CsgA is the monomer of curli, which is an important component of excellular matrix of Enterobacteriaceae[1]. Curli fibers are involved in adhesion to surfaces, cell aggregation, and biofilm formation, they are also used for studies of amyloid fiber formation in human diseases, such as Alzheimer’s, Huntington’s, and prion diseases.

In consideration of curli is an important component of excellular matrix and biofilms, confer diverse artificial functions to the biofilm matrix, such as nanoparticle biotemplating, substrate adhesion, covalent immobilization of proteins or a combination thereof.to the biofilm matrix.[2]In our project, we modified csgA to construct a brand new enzyme fixation matrix or surface display platform, which works as expected and proved the great biological potential.Furthermore, the cell-surface display has many potential applications, including biodegradation,live vaccine development, peptide library screening, bioconversion using whole cell biocatalyst and bioadsorption.

In short, csgA provides huge potentials for future igem communicity and we are so glad to see the future application!

Design

This year we made use of the design of cell-surface display and modified the csgA protein by fusing spytag to the N-terminal, making it a dorable platform to form enzyme complex and increasd the electrical conductivity because of the histag in the C-terminal. Therefore, we finally constructed our available platform for protein scaffolding, which has been proved more stronger to fix enzymes on electrodes.

Approach and Results

Cango Red(CR) dye plates and deletion assay shows success induction of over-expressing and the amploid protein characteristic.To see the results, please click here to change to part page.

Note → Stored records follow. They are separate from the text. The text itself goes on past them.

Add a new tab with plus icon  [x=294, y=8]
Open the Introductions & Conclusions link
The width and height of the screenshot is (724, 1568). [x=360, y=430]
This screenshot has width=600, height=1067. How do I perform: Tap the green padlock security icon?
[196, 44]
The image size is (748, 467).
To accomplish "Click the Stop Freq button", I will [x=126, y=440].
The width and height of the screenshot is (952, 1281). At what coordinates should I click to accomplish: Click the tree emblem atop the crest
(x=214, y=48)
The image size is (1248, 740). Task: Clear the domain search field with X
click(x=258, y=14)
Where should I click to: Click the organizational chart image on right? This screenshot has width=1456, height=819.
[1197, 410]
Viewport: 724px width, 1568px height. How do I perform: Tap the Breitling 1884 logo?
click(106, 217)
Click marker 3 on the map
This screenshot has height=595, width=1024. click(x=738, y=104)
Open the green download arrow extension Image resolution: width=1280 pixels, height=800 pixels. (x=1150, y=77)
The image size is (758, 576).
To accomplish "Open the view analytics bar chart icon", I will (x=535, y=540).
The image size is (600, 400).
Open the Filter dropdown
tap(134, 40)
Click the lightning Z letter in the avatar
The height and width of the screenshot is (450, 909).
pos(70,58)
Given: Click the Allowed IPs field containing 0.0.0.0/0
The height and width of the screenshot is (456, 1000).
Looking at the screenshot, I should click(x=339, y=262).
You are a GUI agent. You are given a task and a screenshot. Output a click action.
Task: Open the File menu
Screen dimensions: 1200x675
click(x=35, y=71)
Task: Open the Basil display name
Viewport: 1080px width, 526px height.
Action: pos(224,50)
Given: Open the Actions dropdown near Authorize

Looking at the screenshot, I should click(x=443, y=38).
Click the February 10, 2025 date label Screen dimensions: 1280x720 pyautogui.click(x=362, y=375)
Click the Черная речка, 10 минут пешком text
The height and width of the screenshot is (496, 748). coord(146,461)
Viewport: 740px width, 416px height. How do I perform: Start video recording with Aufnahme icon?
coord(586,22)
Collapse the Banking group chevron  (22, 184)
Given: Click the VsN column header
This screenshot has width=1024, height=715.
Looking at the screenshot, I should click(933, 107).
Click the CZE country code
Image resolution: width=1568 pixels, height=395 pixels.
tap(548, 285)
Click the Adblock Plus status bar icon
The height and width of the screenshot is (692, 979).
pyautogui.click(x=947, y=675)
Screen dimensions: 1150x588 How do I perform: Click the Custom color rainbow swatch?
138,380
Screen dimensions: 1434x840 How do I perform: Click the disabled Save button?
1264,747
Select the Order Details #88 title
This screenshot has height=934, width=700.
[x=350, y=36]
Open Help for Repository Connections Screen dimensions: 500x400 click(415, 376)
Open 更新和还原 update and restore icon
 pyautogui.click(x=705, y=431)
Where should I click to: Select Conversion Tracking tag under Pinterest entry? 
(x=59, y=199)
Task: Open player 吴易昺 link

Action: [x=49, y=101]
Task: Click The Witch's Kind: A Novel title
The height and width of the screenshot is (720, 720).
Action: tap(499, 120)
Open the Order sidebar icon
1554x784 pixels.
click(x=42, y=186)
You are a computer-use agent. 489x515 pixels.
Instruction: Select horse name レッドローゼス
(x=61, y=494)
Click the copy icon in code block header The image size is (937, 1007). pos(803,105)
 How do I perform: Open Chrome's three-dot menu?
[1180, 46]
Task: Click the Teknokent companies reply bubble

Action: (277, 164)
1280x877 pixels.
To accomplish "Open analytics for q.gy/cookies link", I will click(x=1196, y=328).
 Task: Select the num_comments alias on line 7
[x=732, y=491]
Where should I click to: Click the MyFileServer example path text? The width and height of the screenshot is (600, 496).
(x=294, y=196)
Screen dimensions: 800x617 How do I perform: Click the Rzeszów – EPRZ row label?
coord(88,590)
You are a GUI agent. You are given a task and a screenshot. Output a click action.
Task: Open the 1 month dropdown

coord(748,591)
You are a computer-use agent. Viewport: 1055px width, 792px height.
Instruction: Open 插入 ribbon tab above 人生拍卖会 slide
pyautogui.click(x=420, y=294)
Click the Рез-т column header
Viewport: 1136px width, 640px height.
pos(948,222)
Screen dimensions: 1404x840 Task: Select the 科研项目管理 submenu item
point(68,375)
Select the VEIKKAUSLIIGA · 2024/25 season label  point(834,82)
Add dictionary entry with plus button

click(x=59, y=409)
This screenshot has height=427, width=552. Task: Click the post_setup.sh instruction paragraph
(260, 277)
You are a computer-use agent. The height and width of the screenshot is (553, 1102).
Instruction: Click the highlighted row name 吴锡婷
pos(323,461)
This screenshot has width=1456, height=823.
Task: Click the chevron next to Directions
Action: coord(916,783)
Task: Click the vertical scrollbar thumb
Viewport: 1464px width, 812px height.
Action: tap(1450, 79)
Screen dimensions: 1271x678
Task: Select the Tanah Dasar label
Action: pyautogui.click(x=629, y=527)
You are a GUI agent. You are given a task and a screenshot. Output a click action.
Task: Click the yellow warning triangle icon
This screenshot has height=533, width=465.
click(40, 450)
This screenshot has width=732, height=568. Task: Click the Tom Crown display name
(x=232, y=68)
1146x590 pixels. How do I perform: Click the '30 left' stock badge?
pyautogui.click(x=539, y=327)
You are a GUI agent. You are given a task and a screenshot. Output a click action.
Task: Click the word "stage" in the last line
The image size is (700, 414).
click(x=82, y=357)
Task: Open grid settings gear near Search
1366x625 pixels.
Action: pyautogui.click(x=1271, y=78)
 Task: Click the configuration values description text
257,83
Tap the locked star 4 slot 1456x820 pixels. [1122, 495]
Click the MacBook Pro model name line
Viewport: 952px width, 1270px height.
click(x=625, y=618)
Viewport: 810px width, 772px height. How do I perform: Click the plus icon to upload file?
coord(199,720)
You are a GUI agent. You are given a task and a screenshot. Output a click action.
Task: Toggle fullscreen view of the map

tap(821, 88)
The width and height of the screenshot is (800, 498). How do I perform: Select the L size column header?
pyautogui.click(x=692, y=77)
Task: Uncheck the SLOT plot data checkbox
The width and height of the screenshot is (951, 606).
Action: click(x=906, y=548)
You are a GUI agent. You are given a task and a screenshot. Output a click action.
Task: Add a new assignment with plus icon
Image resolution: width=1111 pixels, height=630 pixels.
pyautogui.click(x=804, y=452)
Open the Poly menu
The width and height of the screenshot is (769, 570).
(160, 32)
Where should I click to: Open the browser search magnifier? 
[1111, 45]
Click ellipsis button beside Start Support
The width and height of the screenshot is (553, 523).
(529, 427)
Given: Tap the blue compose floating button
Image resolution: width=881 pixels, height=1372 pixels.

Fig. 1 Quantitative Congo Red (CR) Binding Assays to verify the successful expression of Curli. (A) a is a wild-type E.coli strain that normally expresses csgA protein. b is the PHL628-△csgA cells (csgA knock out) strain. It can be seen that there is almost no expression of csgA after knocking out. (B) a is the wild type strain, b is the csgA overexpressing strain (a plasmid carrying a csga protein is expressed in wild type E.coli), and c is the csga KO cell. By adding Congo red dye to the bacteria mixture, centrifugation and shaking, we can compare the expression level of curli by observing the color depth of the precipitate. (C) Figure C is an inverted view of the EP tube in Figure B, showing the color of the sediment at the bottom of the centrifuge tube. a – WT. b – csgA KO, c – csgA overexpressing.

References

[1]Barnhart, M.M. and M.R. Chapman, Curli Biogenesis and Function - Annual Review of Microbiology, 60(1):131. Amyloid Cellulose Enteric Biofilm Extracellular Matrix.

[2]Nguyen, P.Q., et al., Programmable biofilm-based materials from engineered curli nanofibres. Nature Communications, 2014. 5: p. 4945.